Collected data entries
★ ★ ★ ★

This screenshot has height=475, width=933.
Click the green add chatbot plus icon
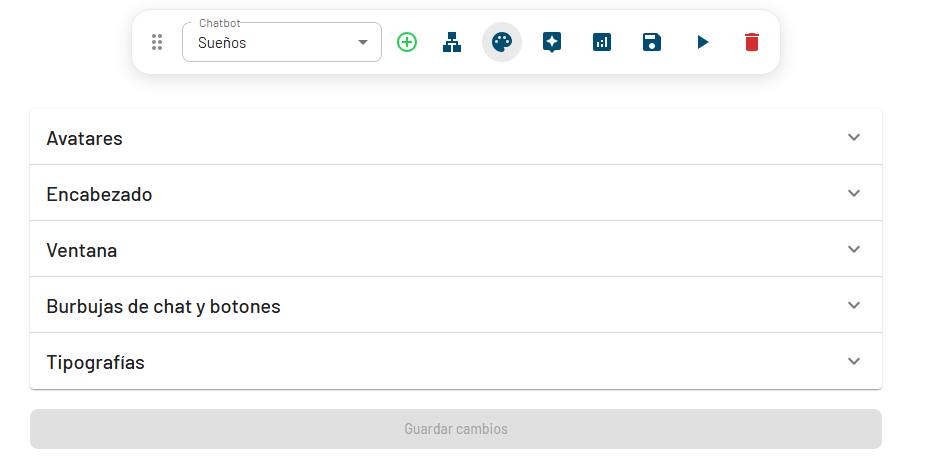[406, 42]
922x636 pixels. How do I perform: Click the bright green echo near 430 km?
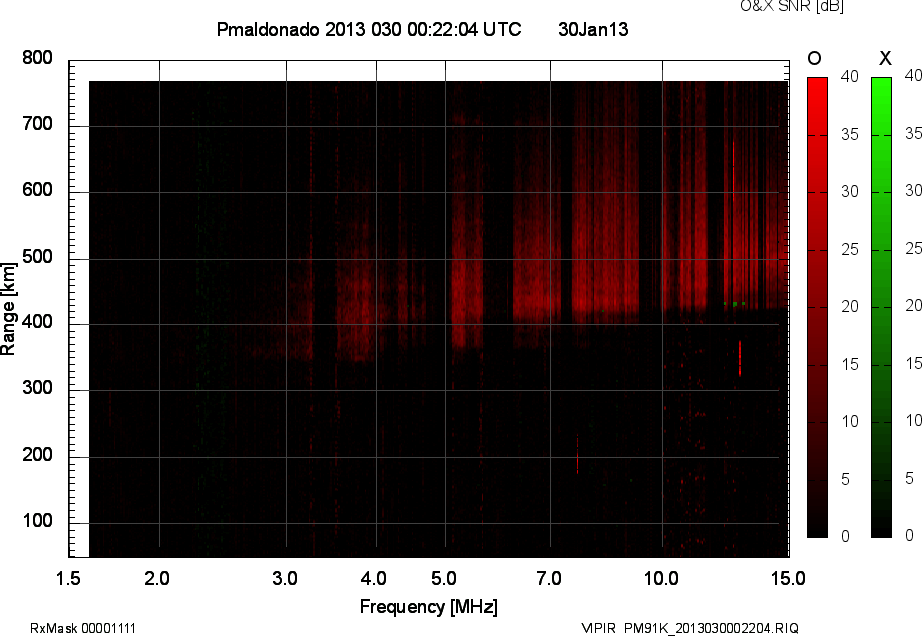pyautogui.click(x=735, y=303)
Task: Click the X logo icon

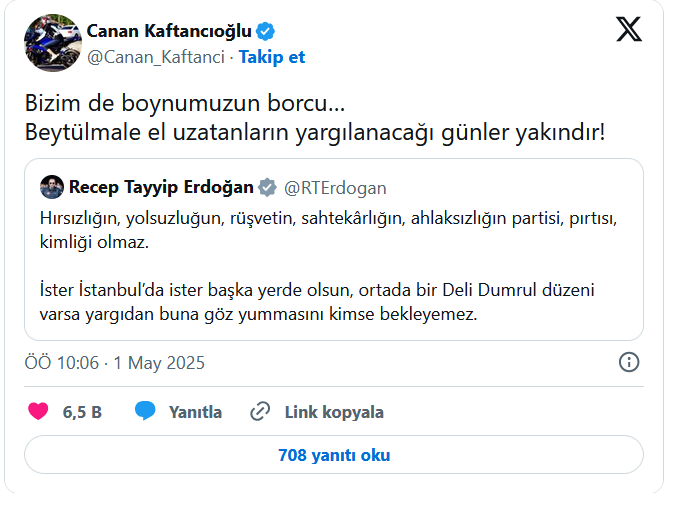Action: pyautogui.click(x=629, y=30)
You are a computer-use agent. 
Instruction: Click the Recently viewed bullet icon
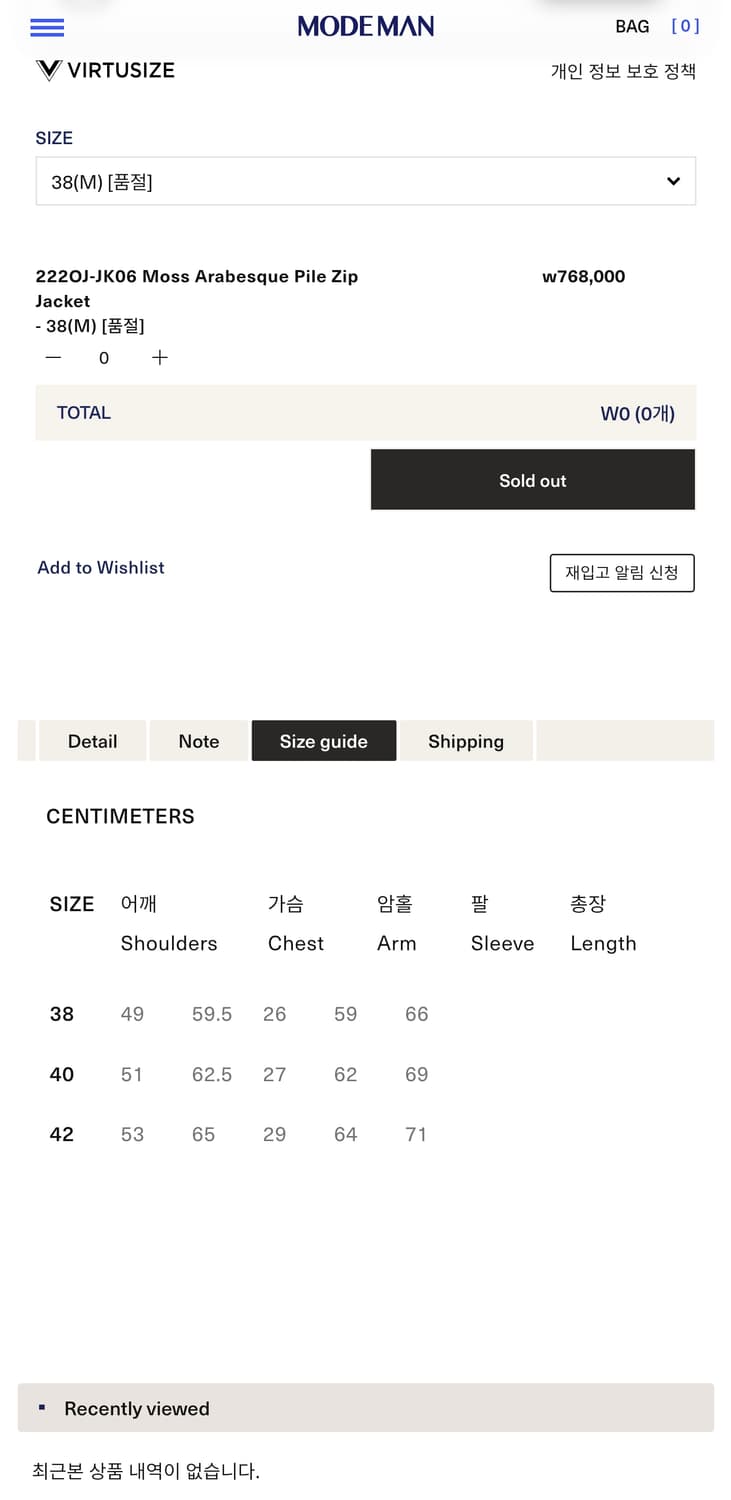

★ ★ ★ ★

# [Work to complete]
Restate each record from above word for word, excluding any picture it holds.

# [Final answer]
This screenshot has height=475, width=933.
Click the green add chatbot plus icon
[406, 42]
922x636 pixels. How do I perform: Click the bright green echo near 430 km?
pyautogui.click(x=735, y=303)
Task: Click the X logo icon

Action: pyautogui.click(x=629, y=30)
You are a computer-use agent. 
Instruction: Click the Recently viewed bullet icon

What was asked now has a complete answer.